The Interior Department, of course, experienced the horrendous offshore oil spill last year -- and that incident and others are wake-up calls that, yes, there are risks to these activities, and, yes, there are impacts. We can’t simply do without energy and we can’t do without fossil-fuel energy, at least in the near term, but we do need to do better. That means if we’re contemplating new energy sources and major pipelines, such as the one Bill McKibben is protesting, we need to take a real look at what those impacts are, whether that is worth the impacts and worth the investment -- or whether there are alternatives.

You have spent a lot time thinking about large-scale environmental policy ideas, green technology, about global climate change. How do balance that kind of work with a personal connection to nature? What takes you outside?

As we speak, I’m in Africa, birdwatching! I’m an avid hiker and birder; being out in these great grand places is what makes my heart sing. Today we saw a species that is only found in the rocks high above Cape Town, the cape rock-jumper. The other day we saw the blue crane, which is beautiful, not unlike our sand hill crane in the United States. We’ve also seen something called the malachite sunbird, which is an iridescent green, something like a hummingbird, except with a big long tail. Magnificent.

The discourse of American environmentalism occurs at extremes: an ecstatic delight in the natural world -- beloved birds! -- and a despair about declining ecosystems and extinguishing species. What do you see as the story of the future?
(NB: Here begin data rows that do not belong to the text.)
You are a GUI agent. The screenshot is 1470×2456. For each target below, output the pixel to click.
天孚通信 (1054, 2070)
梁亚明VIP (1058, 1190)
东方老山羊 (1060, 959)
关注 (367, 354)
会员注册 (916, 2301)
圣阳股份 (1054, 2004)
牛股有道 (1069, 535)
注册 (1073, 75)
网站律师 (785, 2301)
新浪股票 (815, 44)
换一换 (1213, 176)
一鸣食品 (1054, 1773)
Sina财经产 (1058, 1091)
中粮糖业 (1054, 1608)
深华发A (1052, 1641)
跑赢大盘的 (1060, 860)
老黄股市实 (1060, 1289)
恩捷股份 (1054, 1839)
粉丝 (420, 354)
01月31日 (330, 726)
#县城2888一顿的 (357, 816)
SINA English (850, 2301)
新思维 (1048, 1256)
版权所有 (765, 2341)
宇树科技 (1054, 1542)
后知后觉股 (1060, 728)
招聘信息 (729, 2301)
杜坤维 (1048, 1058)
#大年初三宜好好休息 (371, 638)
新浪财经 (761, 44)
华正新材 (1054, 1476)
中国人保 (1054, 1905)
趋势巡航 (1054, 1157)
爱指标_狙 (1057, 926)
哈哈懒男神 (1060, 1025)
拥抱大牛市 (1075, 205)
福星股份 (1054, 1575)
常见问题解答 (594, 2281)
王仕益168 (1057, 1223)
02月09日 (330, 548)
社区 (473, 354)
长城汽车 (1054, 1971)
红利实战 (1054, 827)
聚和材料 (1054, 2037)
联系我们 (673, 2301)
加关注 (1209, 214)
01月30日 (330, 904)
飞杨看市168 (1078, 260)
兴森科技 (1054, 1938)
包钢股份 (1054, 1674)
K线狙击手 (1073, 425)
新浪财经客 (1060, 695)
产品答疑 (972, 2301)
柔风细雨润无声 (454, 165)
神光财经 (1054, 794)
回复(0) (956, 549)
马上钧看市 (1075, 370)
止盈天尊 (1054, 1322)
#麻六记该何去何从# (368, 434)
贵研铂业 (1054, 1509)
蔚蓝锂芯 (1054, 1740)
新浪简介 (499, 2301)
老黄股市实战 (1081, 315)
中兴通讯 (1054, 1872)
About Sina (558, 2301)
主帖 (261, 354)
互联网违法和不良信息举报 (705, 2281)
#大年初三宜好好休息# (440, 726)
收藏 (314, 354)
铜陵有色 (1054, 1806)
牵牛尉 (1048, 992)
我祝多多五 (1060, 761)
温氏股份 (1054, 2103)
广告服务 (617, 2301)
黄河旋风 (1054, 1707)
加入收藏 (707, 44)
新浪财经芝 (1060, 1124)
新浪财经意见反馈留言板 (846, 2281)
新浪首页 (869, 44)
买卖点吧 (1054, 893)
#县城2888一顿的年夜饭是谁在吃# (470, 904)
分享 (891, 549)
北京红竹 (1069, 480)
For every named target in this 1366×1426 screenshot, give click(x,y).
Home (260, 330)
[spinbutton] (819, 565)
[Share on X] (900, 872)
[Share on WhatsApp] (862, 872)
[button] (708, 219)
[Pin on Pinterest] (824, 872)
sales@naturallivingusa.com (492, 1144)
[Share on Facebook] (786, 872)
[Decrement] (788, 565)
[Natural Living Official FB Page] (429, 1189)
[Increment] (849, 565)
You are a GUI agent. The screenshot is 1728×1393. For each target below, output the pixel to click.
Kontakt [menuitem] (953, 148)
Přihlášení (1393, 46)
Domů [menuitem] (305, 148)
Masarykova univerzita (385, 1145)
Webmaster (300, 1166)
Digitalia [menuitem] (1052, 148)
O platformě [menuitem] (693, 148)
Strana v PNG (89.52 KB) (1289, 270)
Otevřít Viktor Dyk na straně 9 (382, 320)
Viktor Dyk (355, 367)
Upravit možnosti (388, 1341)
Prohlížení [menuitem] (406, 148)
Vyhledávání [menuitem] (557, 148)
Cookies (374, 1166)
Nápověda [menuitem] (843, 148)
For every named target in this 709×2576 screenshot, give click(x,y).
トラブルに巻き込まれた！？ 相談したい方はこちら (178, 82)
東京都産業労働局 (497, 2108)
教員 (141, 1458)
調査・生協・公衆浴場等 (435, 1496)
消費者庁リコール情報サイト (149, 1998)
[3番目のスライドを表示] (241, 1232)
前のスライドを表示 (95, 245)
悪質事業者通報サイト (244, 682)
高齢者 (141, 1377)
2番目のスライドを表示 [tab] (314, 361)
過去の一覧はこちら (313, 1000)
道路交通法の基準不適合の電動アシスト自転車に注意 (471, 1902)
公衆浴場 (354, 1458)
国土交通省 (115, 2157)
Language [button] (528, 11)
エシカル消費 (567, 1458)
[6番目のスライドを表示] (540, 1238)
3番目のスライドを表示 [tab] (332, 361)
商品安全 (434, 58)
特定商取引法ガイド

I have always been an optimist -- an optimist about the imagination of people when confronted with problems to try to solve them. And when confronted with environmental impacts to do something about them.

On the other hand, my time at the Interior Department -- it manages 507 million acres of the United States and manages off-shore leases for oil, and lands for on-shore energy access -- was sobering. It made me realize just how difficult it is to balance human needs and at the same time try to lighten our environmental footprint.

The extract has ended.